Traditional orthodontic treatment works when dental professionals (orthodontist, dentist) attach brackets onto your teeth. These appliances have small slots, where they insert the orthodontic wires. These wires are held in place by small elastic ties that fit around the brackets. You often have a choice to change these color ties at every adjustment. As time passes during your treatment, the wires pull on your teeth, which sets in motion the movement of your teeth into their desired positions. Each of your teeth has a different size and shape, and so do the brackets. Each bracket is custom-made for a particular tooth.
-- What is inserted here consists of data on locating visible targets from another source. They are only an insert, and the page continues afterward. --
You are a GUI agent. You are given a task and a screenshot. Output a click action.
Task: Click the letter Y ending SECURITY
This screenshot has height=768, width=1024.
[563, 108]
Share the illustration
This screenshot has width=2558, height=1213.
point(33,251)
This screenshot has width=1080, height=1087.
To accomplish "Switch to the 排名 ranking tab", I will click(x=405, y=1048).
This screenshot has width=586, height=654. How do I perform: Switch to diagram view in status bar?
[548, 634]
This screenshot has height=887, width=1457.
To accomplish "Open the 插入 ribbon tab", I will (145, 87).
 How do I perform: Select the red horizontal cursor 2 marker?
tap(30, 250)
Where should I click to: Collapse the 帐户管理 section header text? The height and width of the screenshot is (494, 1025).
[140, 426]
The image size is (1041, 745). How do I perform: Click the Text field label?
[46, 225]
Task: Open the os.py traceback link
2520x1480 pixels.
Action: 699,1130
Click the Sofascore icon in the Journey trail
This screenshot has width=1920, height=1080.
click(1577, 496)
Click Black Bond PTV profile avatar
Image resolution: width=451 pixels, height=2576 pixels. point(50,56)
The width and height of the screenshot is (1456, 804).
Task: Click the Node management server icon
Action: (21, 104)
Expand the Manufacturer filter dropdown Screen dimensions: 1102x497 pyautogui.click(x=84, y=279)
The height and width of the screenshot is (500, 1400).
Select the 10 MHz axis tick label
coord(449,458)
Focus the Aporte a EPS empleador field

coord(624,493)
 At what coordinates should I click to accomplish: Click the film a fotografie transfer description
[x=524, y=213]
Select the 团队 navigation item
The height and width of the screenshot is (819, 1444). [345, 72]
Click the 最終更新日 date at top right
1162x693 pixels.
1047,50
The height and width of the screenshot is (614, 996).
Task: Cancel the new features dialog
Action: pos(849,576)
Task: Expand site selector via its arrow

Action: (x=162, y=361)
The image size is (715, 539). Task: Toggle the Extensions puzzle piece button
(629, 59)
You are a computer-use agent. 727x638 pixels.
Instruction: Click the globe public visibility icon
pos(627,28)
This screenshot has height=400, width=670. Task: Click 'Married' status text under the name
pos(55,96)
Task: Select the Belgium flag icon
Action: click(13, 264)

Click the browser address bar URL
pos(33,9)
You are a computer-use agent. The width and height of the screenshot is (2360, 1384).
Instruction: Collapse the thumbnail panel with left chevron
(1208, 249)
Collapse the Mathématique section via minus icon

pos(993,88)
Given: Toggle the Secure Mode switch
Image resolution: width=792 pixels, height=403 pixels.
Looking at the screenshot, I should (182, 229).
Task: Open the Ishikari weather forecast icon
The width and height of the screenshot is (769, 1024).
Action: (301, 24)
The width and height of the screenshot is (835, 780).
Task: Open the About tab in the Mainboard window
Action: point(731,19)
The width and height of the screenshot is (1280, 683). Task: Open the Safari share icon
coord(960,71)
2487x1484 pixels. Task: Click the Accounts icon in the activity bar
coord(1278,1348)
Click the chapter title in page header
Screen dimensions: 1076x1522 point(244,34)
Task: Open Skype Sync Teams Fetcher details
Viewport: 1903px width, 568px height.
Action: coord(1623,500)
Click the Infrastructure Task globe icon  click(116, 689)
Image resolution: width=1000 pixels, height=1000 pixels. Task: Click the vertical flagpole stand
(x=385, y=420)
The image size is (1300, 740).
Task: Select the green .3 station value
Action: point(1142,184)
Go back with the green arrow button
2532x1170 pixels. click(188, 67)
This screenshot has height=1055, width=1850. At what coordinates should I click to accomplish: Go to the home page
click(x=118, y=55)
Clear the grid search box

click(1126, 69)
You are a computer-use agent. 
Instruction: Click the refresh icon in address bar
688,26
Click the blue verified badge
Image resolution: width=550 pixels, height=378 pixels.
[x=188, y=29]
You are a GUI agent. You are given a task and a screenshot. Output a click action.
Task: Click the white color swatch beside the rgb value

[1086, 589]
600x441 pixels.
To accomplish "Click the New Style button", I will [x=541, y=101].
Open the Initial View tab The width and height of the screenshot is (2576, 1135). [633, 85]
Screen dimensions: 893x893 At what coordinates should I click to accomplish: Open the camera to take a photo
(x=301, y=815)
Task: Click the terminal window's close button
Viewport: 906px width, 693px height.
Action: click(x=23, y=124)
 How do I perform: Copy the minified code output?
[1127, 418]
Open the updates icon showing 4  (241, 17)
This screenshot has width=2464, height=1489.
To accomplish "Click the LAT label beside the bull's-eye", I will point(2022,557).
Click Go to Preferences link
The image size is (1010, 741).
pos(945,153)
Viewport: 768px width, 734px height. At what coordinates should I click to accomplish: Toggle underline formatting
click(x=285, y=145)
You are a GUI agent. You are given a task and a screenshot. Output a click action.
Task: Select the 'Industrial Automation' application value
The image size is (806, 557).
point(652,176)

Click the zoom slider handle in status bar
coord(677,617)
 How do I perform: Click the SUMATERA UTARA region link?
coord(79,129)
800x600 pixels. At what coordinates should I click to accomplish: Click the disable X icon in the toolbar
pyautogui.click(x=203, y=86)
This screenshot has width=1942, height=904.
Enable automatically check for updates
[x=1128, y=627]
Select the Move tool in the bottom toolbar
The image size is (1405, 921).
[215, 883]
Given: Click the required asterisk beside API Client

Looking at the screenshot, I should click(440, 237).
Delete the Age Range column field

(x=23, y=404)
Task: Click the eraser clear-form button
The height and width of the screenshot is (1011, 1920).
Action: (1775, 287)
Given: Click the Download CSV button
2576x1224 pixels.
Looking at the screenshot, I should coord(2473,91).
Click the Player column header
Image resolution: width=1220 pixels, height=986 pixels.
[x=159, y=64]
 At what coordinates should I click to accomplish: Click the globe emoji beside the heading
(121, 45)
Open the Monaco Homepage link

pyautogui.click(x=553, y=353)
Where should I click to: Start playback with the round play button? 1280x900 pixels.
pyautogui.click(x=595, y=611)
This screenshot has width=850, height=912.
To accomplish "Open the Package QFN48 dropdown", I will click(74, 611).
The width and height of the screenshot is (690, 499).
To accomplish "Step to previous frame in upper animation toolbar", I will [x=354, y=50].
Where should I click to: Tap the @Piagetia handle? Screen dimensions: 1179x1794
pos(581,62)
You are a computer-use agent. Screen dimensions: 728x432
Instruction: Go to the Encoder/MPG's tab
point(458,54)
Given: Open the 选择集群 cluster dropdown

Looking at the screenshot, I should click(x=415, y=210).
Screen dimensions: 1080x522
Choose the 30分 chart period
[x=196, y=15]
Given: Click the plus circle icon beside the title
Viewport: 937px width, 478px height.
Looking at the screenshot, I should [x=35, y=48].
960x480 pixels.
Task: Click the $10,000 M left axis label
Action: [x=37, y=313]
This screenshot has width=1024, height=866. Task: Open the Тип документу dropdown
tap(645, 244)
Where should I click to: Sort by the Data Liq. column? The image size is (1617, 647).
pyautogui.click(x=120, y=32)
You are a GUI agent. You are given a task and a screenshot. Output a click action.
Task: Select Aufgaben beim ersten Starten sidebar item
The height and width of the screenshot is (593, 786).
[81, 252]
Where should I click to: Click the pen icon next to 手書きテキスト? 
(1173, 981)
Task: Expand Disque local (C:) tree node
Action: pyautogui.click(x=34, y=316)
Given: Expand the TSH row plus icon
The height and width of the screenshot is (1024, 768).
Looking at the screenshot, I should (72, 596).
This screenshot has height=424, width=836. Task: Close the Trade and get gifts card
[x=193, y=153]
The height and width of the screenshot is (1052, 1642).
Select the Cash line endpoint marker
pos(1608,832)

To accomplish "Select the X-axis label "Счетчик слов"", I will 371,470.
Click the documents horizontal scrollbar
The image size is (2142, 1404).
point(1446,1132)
When you first get your braces, the initial wires will be very flexible, but still strong enough to apply a constant force on your teeth. As your teeth straighten out over time they may use progressively thicker and firmer wires to help guide your teeth into the proper position for an ideal bite.
Each time you visit for an adjustment, The doctor is evaluating your progress and adjusting your wires to keep the right amount of pull on your teeth. This is why it’s so important for you to keep your adjustment visits during your treatment. Most adjustment appointments are scheduled approximately six weeks apart to give your teeth time to move at a steady pace and for the bone to remodel and adapt to the new position.
You may also wonder, how do rubber bands work? Many patients will need to wear elastics or rubber bands at some point during their treatment. These elastics are typically placed from one or more of the upper braces to one or more of the lower braces. As they pull your teeth your bite will adjust to the optimal position. If you are asked to wear rubber bands, please be advised that failure to wear them as directed will prolong your treatment.
Remember, Orthodontics is usually among the most elective areas of oral therapy and is not an exact science.